Task:
Each line below should be written out exactly, with none skipped.

Source data:
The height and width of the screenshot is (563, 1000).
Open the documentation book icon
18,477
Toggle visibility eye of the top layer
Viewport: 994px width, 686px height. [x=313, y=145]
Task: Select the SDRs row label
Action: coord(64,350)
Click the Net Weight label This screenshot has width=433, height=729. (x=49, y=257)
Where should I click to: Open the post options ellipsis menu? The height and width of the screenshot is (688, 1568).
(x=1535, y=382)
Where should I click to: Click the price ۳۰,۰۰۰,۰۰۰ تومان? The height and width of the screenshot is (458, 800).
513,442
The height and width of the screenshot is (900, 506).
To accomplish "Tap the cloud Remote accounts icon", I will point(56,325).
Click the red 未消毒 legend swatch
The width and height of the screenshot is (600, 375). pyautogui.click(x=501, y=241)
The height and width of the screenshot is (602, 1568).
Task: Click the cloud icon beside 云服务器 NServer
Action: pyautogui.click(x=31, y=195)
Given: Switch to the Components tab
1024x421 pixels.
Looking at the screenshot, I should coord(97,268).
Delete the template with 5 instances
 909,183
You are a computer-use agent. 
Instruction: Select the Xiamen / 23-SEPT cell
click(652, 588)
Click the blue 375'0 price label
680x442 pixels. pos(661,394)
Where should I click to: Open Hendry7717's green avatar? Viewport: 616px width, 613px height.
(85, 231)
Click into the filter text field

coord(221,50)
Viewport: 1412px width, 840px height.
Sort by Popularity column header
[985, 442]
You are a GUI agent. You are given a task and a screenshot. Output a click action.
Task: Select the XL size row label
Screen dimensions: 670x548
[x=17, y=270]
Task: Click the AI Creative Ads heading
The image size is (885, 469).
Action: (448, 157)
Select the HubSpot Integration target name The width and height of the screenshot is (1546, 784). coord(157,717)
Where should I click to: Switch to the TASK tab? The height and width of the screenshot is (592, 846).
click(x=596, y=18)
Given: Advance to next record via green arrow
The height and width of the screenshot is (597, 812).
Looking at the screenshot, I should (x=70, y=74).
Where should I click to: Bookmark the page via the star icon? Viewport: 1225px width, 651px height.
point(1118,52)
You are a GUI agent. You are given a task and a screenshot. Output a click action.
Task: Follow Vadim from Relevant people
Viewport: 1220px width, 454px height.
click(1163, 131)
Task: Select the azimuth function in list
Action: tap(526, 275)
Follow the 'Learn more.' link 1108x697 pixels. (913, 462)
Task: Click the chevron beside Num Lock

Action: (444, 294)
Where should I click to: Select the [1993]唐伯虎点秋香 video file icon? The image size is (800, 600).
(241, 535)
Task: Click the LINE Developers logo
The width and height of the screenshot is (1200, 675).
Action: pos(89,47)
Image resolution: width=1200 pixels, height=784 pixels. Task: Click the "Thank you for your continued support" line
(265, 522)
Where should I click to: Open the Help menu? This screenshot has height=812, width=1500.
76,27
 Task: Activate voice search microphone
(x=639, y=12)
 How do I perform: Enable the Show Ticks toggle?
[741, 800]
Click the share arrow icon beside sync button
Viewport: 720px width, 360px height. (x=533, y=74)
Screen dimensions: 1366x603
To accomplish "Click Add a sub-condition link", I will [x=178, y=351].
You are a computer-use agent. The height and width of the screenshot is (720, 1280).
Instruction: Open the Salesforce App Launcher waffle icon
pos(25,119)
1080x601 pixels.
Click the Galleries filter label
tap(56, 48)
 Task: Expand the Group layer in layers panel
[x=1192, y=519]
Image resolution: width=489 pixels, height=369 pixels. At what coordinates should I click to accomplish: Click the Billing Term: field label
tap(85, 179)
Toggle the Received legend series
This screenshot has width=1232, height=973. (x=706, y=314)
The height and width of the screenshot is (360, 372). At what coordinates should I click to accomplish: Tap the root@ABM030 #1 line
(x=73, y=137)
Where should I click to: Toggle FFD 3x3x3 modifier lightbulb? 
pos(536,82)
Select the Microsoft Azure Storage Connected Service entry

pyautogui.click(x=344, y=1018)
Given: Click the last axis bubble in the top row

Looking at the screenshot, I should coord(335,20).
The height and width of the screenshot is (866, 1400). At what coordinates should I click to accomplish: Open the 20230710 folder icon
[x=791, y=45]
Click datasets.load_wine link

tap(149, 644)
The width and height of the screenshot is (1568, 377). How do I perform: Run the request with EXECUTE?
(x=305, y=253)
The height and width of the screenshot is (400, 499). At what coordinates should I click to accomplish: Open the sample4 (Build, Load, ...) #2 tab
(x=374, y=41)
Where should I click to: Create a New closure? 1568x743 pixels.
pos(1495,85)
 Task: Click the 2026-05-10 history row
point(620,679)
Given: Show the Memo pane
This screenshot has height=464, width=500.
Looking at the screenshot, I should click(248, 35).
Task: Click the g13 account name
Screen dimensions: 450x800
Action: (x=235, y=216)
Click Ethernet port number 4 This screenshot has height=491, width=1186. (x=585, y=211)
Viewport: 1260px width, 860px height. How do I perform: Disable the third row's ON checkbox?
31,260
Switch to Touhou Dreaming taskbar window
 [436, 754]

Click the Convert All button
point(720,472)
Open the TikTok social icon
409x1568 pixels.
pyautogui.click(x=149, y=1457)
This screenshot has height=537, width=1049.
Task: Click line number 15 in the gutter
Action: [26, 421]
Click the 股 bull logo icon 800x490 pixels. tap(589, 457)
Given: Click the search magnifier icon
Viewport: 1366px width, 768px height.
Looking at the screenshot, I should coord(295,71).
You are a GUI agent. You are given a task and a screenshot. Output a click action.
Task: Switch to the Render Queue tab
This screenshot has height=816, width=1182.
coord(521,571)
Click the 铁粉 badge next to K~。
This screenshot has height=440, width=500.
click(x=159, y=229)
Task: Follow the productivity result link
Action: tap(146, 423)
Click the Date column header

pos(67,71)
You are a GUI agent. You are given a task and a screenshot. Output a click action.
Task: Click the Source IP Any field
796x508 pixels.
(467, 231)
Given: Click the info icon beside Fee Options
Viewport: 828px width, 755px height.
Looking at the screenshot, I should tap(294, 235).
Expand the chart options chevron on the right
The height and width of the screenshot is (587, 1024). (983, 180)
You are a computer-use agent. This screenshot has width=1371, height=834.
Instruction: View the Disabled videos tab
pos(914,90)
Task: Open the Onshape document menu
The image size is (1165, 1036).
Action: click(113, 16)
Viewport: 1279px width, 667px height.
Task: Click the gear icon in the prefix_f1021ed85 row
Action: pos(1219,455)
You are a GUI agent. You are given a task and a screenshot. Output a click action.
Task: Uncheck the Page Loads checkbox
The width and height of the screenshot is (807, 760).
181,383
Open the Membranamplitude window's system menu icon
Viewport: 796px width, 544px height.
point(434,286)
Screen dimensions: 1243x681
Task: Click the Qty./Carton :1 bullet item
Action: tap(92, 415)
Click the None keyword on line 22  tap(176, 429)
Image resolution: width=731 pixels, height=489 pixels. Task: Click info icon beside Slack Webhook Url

Exercise answer:
The height and width of the screenshot is (563, 1000).
Open the documentation book icon
18,477
Toggle visibility eye of the top layer
Viewport: 994px width, 686px height. [x=313, y=145]
Task: Select the SDRs row label
Action: coord(64,350)
Click the Net Weight label This screenshot has width=433, height=729. (x=49, y=257)
Where should I click to: Open the post options ellipsis menu? The height and width of the screenshot is (688, 1568).
(x=1535, y=382)
Where should I click to: Click the price ۳۰,۰۰۰,۰۰۰ تومان? The height and width of the screenshot is (458, 800).
513,442
The height and width of the screenshot is (900, 506).
To accomplish "Tap the cloud Remote accounts icon", I will point(56,325).
Click the red 未消毒 legend swatch
The width and height of the screenshot is (600, 375). pyautogui.click(x=501, y=241)
The height and width of the screenshot is (602, 1568).
Task: Click the cloud icon beside 云服务器 NServer
Action: pyautogui.click(x=31, y=195)
Given: Switch to the Components tab
1024x421 pixels.
Looking at the screenshot, I should coord(97,268).
Delete the template with 5 instances
 909,183
You are a computer-use agent. 
Instruction: Select the Xiamen / 23-SEPT cell
click(652, 588)
Click the blue 375'0 price label
680x442 pixels. pos(661,394)
Where should I click to: Open Hendry7717's green avatar? Viewport: 616px width, 613px height.
(85, 231)
Click into the filter text field

coord(221,50)
Viewport: 1412px width, 840px height.
Sort by Popularity column header
[985, 442]
You are a GUI agent. You are given a task and a screenshot. Output a click action.
Task: Select the XL size row label
Screen dimensions: 670x548
[x=17, y=270]
Task: Click the AI Creative Ads heading
The image size is (885, 469).
Action: (448, 157)
Select the HubSpot Integration target name The width and height of the screenshot is (1546, 784). coord(157,717)
Where should I click to: Switch to the TASK tab? The height and width of the screenshot is (592, 846).
click(x=596, y=18)
Given: Advance to next record via green arrow
The height and width of the screenshot is (597, 812).
Looking at the screenshot, I should (x=70, y=74).
Where should I click to: Bookmark the page via the star icon? Viewport: 1225px width, 651px height.
point(1118,52)
You are a GUI agent. You are given a task and a screenshot. Output a click action.
Task: Follow Vadim from Relevant people
Viewport: 1220px width, 454px height.
click(1163, 131)
Task: Select the azimuth function in list
Action: tap(526, 275)
Follow the 'Learn more.' link 1108x697 pixels. (913, 462)
Task: Click the chevron beside Num Lock

Action: (444, 294)
Where should I click to: Select the [1993]唐伯虎点秋香 video file icon? The image size is (800, 600).
(241, 535)
Task: Click the LINE Developers logo
The width and height of the screenshot is (1200, 675).
Action: pos(89,47)
Image resolution: width=1200 pixels, height=784 pixels. Task: Click the "Thank you for your continued support" line
(265, 522)
Where should I click to: Open the Help menu? This screenshot has height=812, width=1500.
76,27
 Task: Activate voice search microphone
(x=639, y=12)
 How do I perform: Enable the Show Ticks toggle?
[741, 800]
Click the share arrow icon beside sync button
Viewport: 720px width, 360px height. (x=533, y=74)
Screen dimensions: 1366x603
To accomplish "Click Add a sub-condition link", I will [x=178, y=351].
You are a computer-use agent. The height and width of the screenshot is (720, 1280).
Instruction: Open the Salesforce App Launcher waffle icon
pos(25,119)
1080x601 pixels.
Click the Galleries filter label
tap(56, 48)
 Task: Expand the Group layer in layers panel
[x=1192, y=519]
Image resolution: width=489 pixels, height=369 pixels. At what coordinates should I click to accomplish: Click the Billing Term: field label
tap(85, 179)
Toggle the Received legend series
This screenshot has width=1232, height=973. (x=706, y=314)
The height and width of the screenshot is (360, 372). At what coordinates should I click to accomplish: Tap the root@ABM030 #1 line
(x=73, y=137)
Where should I click to: Toggle FFD 3x3x3 modifier lightbulb? 
pos(536,82)
Select the Microsoft Azure Storage Connected Service entry

pyautogui.click(x=344, y=1018)
Given: Click the last axis bubble in the top row

Looking at the screenshot, I should coord(335,20).
The height and width of the screenshot is (866, 1400). At what coordinates should I click to accomplish: Open the 20230710 folder icon
[x=791, y=45]
Click datasets.load_wine link

tap(149, 644)
The width and height of the screenshot is (1568, 377). How do I perform: Run the request with EXECUTE?
(x=305, y=253)
The height and width of the screenshot is (400, 499). At what coordinates should I click to accomplish: Open the sample4 (Build, Load, ...) #2 tab
(x=374, y=41)
Where should I click to: Create a New closure? 1568x743 pixels.
pos(1495,85)
 Task: Click the 2026-05-10 history row
point(620,679)
Given: Show the Memo pane
This screenshot has height=464, width=500.
Looking at the screenshot, I should click(248, 35).
Task: Click the g13 account name
Screen dimensions: 450x800
Action: (x=235, y=216)
Click Ethernet port number 4 This screenshot has height=491, width=1186. (x=585, y=211)
Viewport: 1260px width, 860px height. How do I perform: Disable the third row's ON checkbox?
31,260
Switch to Touhou Dreaming taskbar window
 [436, 754]

Click the Convert All button
point(720,472)
Open the TikTok social icon
409x1568 pixels.
pyautogui.click(x=149, y=1457)
This screenshot has height=537, width=1049.
Task: Click line number 15 in the gutter
Action: [26, 421]
Click the 股 bull logo icon 800x490 pixels. tap(589, 457)
Given: Click the search magnifier icon
Viewport: 1366px width, 768px height.
Looking at the screenshot, I should coord(295,71).
You are a GUI agent. You are given a task and a screenshot. Output a click action.
Task: Switch to the Render Queue tab
This screenshot has height=816, width=1182.
coord(521,571)
Click the 铁粉 badge next to K~。
This screenshot has height=440, width=500.
click(x=159, y=229)
Task: Follow the productivity result link
Action: tap(146, 423)
Click the Date column header

pos(67,71)
You are a GUI agent. You are given a task and a screenshot. Output a click action.
Task: Click the Source IP Any field
796x508 pixels.
(467, 231)
Given: Click the info icon beside Fee Options
Viewport: 828px width, 755px height.
Looking at the screenshot, I should tap(294, 235).
Expand the chart options chevron on the right
The height and width of the screenshot is (587, 1024). (983, 180)
You are a computer-use agent. This screenshot has width=1371, height=834.
Instruction: View the Disabled videos tab
pos(914,90)
Task: Open the Onshape document menu
The image size is (1165, 1036).
Action: click(113, 16)
Viewport: 1279px width, 667px height.
Task: Click the gear icon in the prefix_f1021ed85 row
Action: pos(1219,455)
You are a GUI agent. You are given a task and a screenshot. Output a click action.
Task: Uncheck the Page Loads checkbox
The width and height of the screenshot is (807, 760).
181,383
Open the Membranamplitude window's system menu icon
Viewport: 796px width, 544px height.
point(434,286)
Screen dimensions: 1243x681
Task: Click the Qty./Carton :1 bullet item
Action: tap(92, 415)
Click the None keyword on line 22  tap(176, 429)
Image resolution: width=731 pixels, height=489 pixels. Task: Click info icon beside Slack Webhook Url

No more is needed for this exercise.